Entrega da declaração trimestral do IVA de junho prolongada

O prazo da entrega da declaração de IVA de junho ou do segundo trimestre vai ser prolongado de 20 de agosto para 20 de setembro, podendo o pagamento ser efetuado até 25 de setembro, uma proposta orçamental do PCP, aprovada hoje.

Entrega da declaração trimestral do IVA de junho prolongada
Nas votações desta tarde na Comissão de Orçamento e Finanças, no parlamento, no âmbito das alterações ao Orçamento do Estado para 2023 (OE2023), a proposta do PCP foi aprovada por unanimidade.

"As declarações periódicas (...) relativas ao mês de junho e (...) relativas ao segundo trimestre, devem ser enviadas até 20 de setembro", pode ler-se na alteração viabilizada.

A medida prevê ainda que com este prolongamento o prazo de entrega do montante de imposto exigível "é prolongado para até 25 de setembro".

O PCP justifica que com "esta liquidação do imposto devido continuaria a acontecer como atualmente ainda no mês de setembro, o que é importante para a gestão corrente de tesouraria do Estado, ao nível da arrecadação de receita fiscal".

Hoje foi ainda aprovada uma proposta e aditamentos do PAN que clarifica que a taxa reduzida do IVA de 6% se aplica na transmissão em direto, por via digital, de espetáculos e eventos de teatros, feiras, parques de diversões, concertos, museus, cinemas ou outros similares culturais.

O PAN viu ainda ser aprovada uma proposta que, à semelhança do que já tinha sucedido na véspera com uma proposta do Livre, coloca na taxa reduzida do IVA a reparação e compra de bicicletas.

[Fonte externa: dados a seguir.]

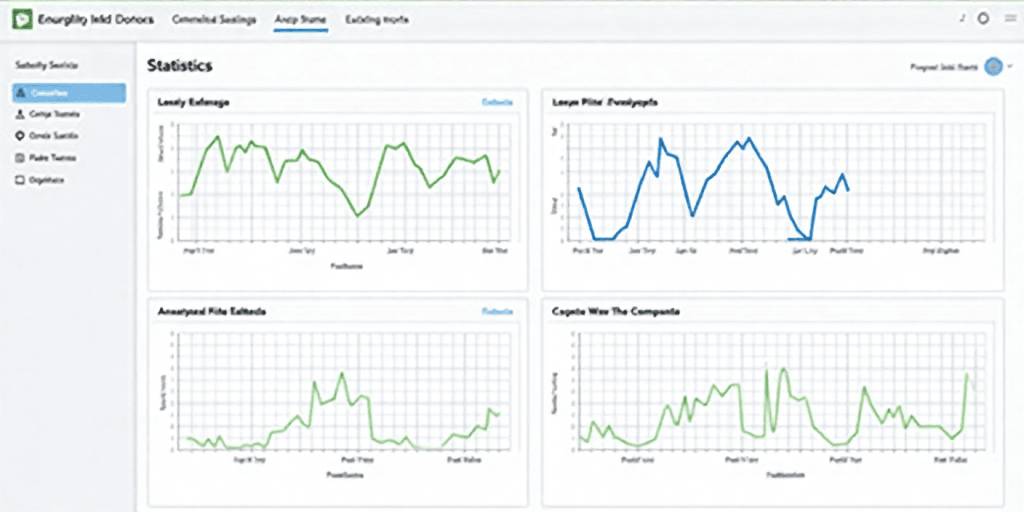Click the blue link in "Lenaly Eafenago" card
The width and height of the screenshot is (1024, 512).
pos(497,102)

Neste quarto dia de votações na especialidade do OE2023, os deputados fizeram uma mudança numa proposta do PS que tinha sido aprovada na véspera e que vem determinar que os aquecedores e caldeiras com potência calorífica nominal não superior a 50 kW e 500 kW, respetivamente, que utilizem como combustível biomassa sólida, bem como os péletes e briquetes produzidos a partir de biomassa, apenas beneficiam de taxa reduzida do IVA até 30 de junho de 2025.

Após a aprovação, na quarta-feira, da subida de 12.500 euros para 13.500 euros do limite anual de rendimentos dos trabalhadores independentes que está isento de IVA, os deputados votaram hoje favoravelmente um aditamento que prevê que o valor isento avança para os 14.500 euros em 2024 e aos 15 mil euros em 2025.